Automatically associated channels: Kv7.5

Title: Relationship between rat retinal degeneration and potassium channel KCNQ5 expression.

Authors: Elena Caminos, Cecilia F Vaquero, Juan R Martinez-Galan

Journal, date & volume: Exp. Eye Res., 2015 Feb , 131, 1-11

PubMed link: http://www.ncbi.nlm.nih.gov/pubmed/25499209

Abstract
KCNQ5/Kv7.5 is a low-threshold non-inactivating voltage-gated potassium channel preferentially targeted to excitatory endings in brain neurons. The M-type current is mediated by KCNQ5 channel subunits in monkey retinal pigment epithelium cells and in brain neurons. This study was undertaken to analyze KCNQ5 expression and the interaction signals of KCNQ5 with other proteins in normal rat retina and during photoreceptor degeneration. The KCNQ5 expression pattern was studied by immunocytochemistry and Western blot in normal rat retinas (Sprague-Dawley, SD) and P23H-1 rats as a retinitis pigmentosa model.
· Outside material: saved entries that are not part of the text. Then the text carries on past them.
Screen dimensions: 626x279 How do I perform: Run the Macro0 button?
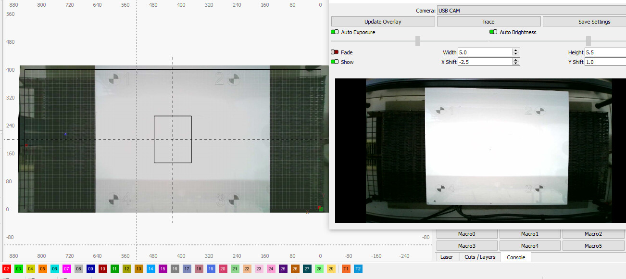[x=466, y=234]
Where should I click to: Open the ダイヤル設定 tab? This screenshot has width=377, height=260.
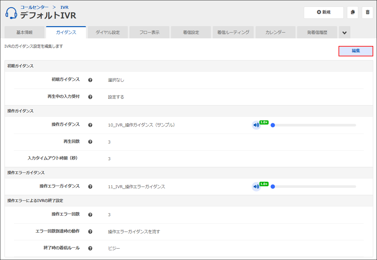(108, 32)
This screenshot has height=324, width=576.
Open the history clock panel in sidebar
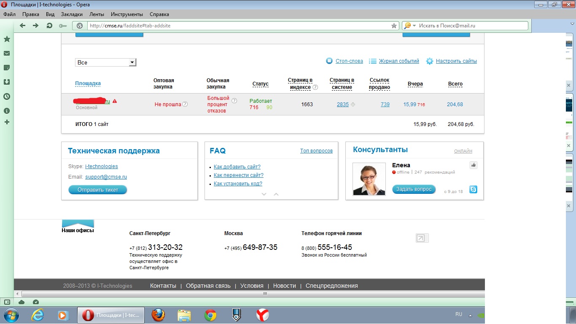[x=7, y=96]
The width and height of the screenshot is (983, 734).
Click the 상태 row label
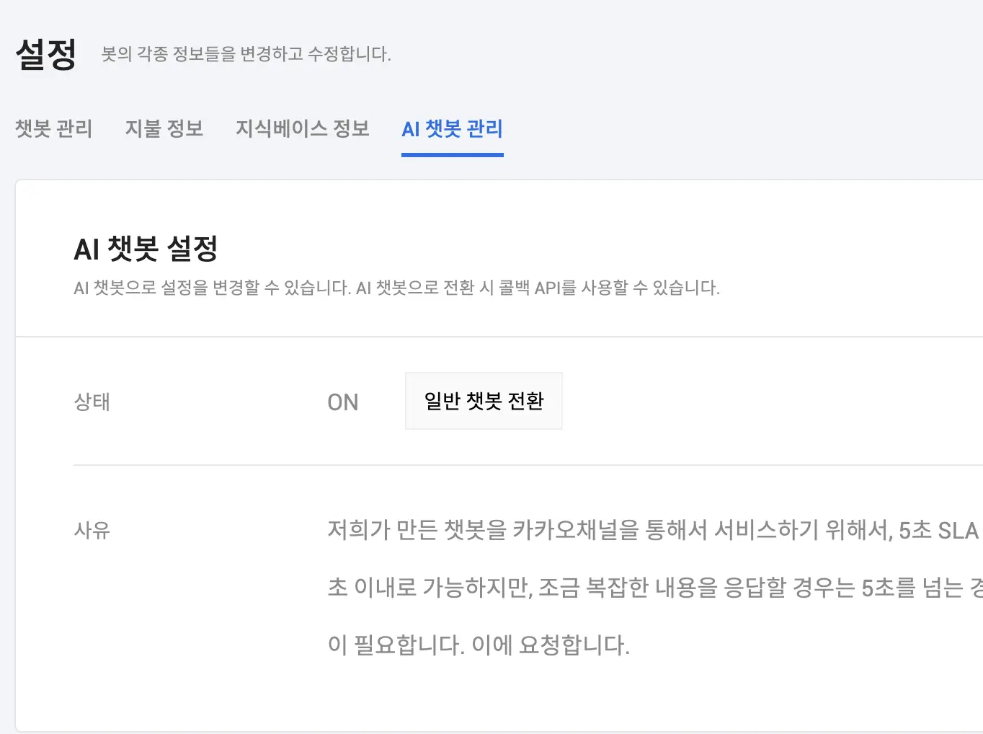(x=92, y=402)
The physical interactions of KCNQ5 with calmodulin (CaM), vesicular glutamate transporter 1 (VGluT1) and glial fibrillary acidic protein (GFAP) were analyzed by in situ proximity ligation assays and were supported by calcium recording. KCNQ5 expression was found in the plexiform layers, ganglion cell layer and basal membrane of the retinal pigment epithelium. The physical interactions among KCNQ5 and CaM, VGluT1 and GFAP changed with age and during retinal degeneration. The maximal level of KCNQ5/CaM interaction was found when photoreceptors had almost completely disappeared; the KCNQ5/VGluT1 interaction signal decreased and the KCNQ5/GFAP interaction increased in the inner retina, while degeneration progressed. The basal calcium levels in the astrocytes and neurons of P23H-1 were higher than in the control SD retinas. This study demonstrates that KCNQ5 is present in the rat retina where its activity may be moderated by CaM. Retinal degeneration progression in P23H-1 rats can be followed by an interaction between KCNQ5 with CaM in an in situ system. The relationship between KCNQ5 and VGluT1 or GFAP needs to be more cautiously interpreted.